Ne başı tam ne de sonu.... Tam bir film değil. O nedenle film çekmeye özenen bir arkadaşa öğüt babında yazıyorum.
Ayrıca "Sosyal fobi rahatsızlığına yakalanan" diye birşeyi okuyunca insan bu konuyu ele alanların bile anlamamış olduğunu düşünüyor.
Mastürbasyon olduğunu düşünmemiz istenen sahnenin alakası kurulmamış. Komik bir ara detay olarak kalmış.
3:46daki flipler algıdaki değişikliği göstermek için konmuş ama iyi olmamış. Genelinde çok teknik sorun var. Temel sinema bilgilerini öğrenmeniz gerekli. Ha ayrıca o psikolog sahte bir psikolog bile olamaz. Oturuşu ve vücut haliyle daha çok mafyatik bir tip.
Sinema hem bir hastalık hem de tedavisinin ortak adıdır.
Sorularınızı özel mesaj yerine forum üzerinden herkese açık sormanızı rica ediyorum.
3:46daki flipler algıdaki değişikliği göstermek için konmuş ama iyi olmamış
aynı ona yordum ben de ama eller direksiyonda! Hani başkasına sürüdürp çekse olurmuş ama böyle basite kaçılmamalıymış..
why so serious?
Çok teşekkür ederim arkadaşlar yorumlar için . Dikkate alıcam bundan sonra söylediklerinizi . Saniye saniye izleme zahmetinde bulunduğunuz için de ayrıca teşekkür ediyorum . : )

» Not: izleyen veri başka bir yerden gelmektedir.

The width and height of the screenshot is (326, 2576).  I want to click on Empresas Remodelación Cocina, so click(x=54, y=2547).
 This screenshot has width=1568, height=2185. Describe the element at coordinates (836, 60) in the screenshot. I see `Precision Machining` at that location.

Aslında konuya çok güzel yaklaşmışsın. Sosyal fobilin komik korkularını gerilimmiş gibi lanse ederken yaşadığı traji-komik durum. Tabi temel düzeyde çekimle ilgili konulara dikkat etseydin çok daha etkili olabilirmiş. Sinematografi, kurgu, senaryo, kamera hareketleri gibi konularda kendini geliştirisen bence çok iyi işler.
Bu arada Memleketeim Eskişehir'i görmek de hoş oldu. Havadan görüntüleri nereden buldun merak ettim doğrusu.
Teşekkür ederim mtnrdgn değerli yorumun için . Görüntüleri Eskişehir tanıtım filminden aldım : )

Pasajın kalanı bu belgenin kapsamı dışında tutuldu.